A novel design of urea-assisted hydrogen production in electrochemical–chemical decoupled self-circulating systems†
Abstract
In traditional water electrolysis processes, the oxidation and reduction reactions of water are coupled in both time and space, which presents significant challenges. Here, we propose an optimized design for an electrochemical–chemical self-circulating decoupled system. This system uses the continuous Ni2+/Ni3+ redox process on nickel hydroxide electrode sheets to stepwise couple the urea oxidation-assisted hydrogen production system, separating the hydrogen evolution reaction (HER) and urea oxidation reaction (UOR) into two distinct steps: electrochemical and chemical reactions.

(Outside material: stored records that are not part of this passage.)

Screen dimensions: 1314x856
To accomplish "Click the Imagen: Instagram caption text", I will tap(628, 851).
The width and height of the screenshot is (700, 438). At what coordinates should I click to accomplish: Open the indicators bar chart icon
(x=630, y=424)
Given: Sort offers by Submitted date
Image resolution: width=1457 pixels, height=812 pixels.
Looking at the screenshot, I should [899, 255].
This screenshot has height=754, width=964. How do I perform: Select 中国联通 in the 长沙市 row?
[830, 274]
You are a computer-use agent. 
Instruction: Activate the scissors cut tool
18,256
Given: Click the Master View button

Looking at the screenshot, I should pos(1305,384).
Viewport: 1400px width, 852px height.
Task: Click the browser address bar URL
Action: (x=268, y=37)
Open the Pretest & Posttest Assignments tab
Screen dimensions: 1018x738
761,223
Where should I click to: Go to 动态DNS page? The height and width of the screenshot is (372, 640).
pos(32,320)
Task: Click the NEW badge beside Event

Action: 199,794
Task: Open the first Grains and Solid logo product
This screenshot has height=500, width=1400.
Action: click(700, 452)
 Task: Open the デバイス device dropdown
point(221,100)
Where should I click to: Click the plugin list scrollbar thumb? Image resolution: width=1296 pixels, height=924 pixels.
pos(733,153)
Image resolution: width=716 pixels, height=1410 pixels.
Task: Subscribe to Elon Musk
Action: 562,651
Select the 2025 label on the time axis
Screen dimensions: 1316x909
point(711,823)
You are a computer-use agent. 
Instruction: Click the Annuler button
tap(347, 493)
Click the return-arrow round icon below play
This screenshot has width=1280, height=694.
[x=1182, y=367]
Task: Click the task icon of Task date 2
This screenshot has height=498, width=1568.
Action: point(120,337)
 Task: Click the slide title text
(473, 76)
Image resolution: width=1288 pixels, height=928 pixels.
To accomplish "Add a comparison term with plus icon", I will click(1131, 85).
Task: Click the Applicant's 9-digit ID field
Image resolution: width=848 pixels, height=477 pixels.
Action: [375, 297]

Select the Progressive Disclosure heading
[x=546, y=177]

In the first electrochemical step, water is reduced at the cathode to produce hydrogen, while the single-electron electrochemical oxidation of Ni(OH)2 at the anode generates NiOOH. Then, in the second chemical reaction step, NiOOH spontaneously oxidizes urea, causing its decomposition and simultaneously reducing back to the Ni(OH)2 state. We concurrently investigated the effects of temperature and OH-concentration on the spontaneous oxidation of urea. At 80 °C and with a 1 M KOH concentration containing 50 mg of urea solution, the NiOOH electrode successfully catalyzed the spontaneous decomposition of urea, achieving conversion rate of 100% and faradaic efficiency of 98%.